One of the film's stars was one of the biggest actors of the time, the legendary leading man Steve McQueen. According to Screen Rant, though he was a handsome box-office draw who could sell out nearly any theater, he was also a giant pill with an unchecked ego. And he apparently threw his weight around to get changes made to the "Towering Inferno" script in order to appease that ego.

'Diagonal Billing'

Steve McQueen may or may not have been the biggest leading man of his day, but by all accounts he certainly expected to be treated as if he were. Or at the very least, the equal of anyone else he shared the screen with.

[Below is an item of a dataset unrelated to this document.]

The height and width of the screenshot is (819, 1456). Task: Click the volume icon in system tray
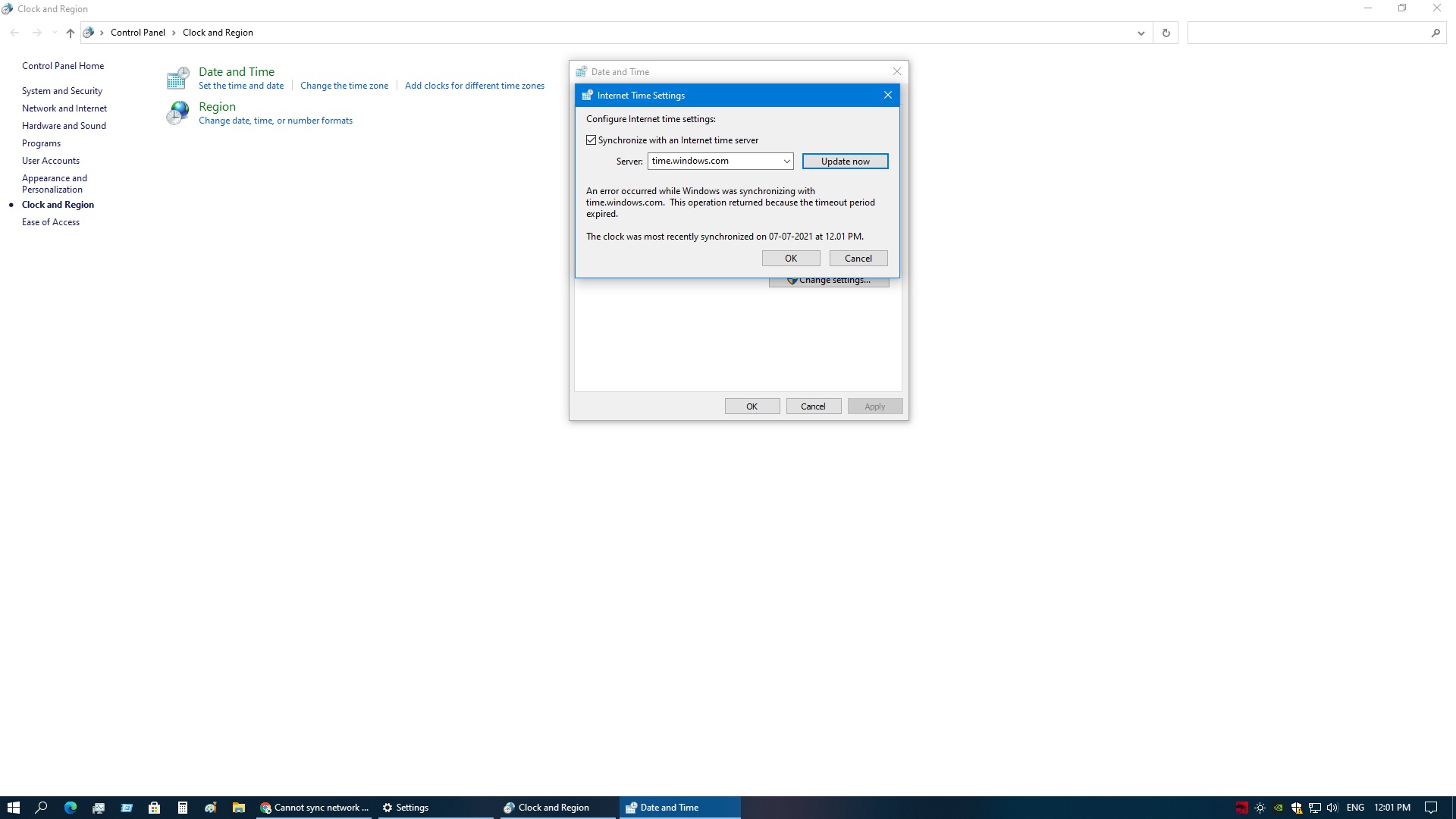point(1332,808)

When McQueen and Paul Newman, another Hollywood leading man of the day, were both cast in "The Towering Inferno," McQueen started making demands. As Goliath reports, the rivalry between the two men transcended just their acting careers: The former was also continually trying to one-up the latter on the racetrack, both men being race car enthusiasts. McQueen wasn't going to, in any way, brook having to play second fiddle to Newman, even if that position existed only in his mind.

To that end, he (or perhaps more accurately, his agent) angled for a compromise when it came to the movie's title card: McQueen's name would be listed first (as readers read left to right), but Newman's would be slightly above it (per Den of Geek). There's even a term for this in the movie industry: "diagonal billing."

Counting the lines

Not only was McQueen steadfastly bent on seeing to it that Newman didn't get a higher billing than his, he also wanted to make sure his costar didn't get more lines, either. McQueen counted them, according to Goliath, allegedly prompting Newman to call his co-star a "chicken s***." When McQueen's math revealed that Newman had 12 more lines, McQueen went to the producers and demanded a rewrite. Specifically, he wanted the same number of lines as Newman, according to Cheat Sheet, and he wanted the last line in the film as well.

Though the two actors were rivals professionally, it seems that, in their personal lives, they didn't let that rivalry come between them. They reportedly were known to hang out a few times in one or the other's trailer to relax after shoots.

Newman continued to have a successful Hollywood career, racking up credits right up until his 2008 death at the age of 83, according to IMDb. McQueen, however, only acted for a few more years. As the El Paso Times reports, McQueen died of heart failure while recovering from cancer surgery in 1980, at the age of 50.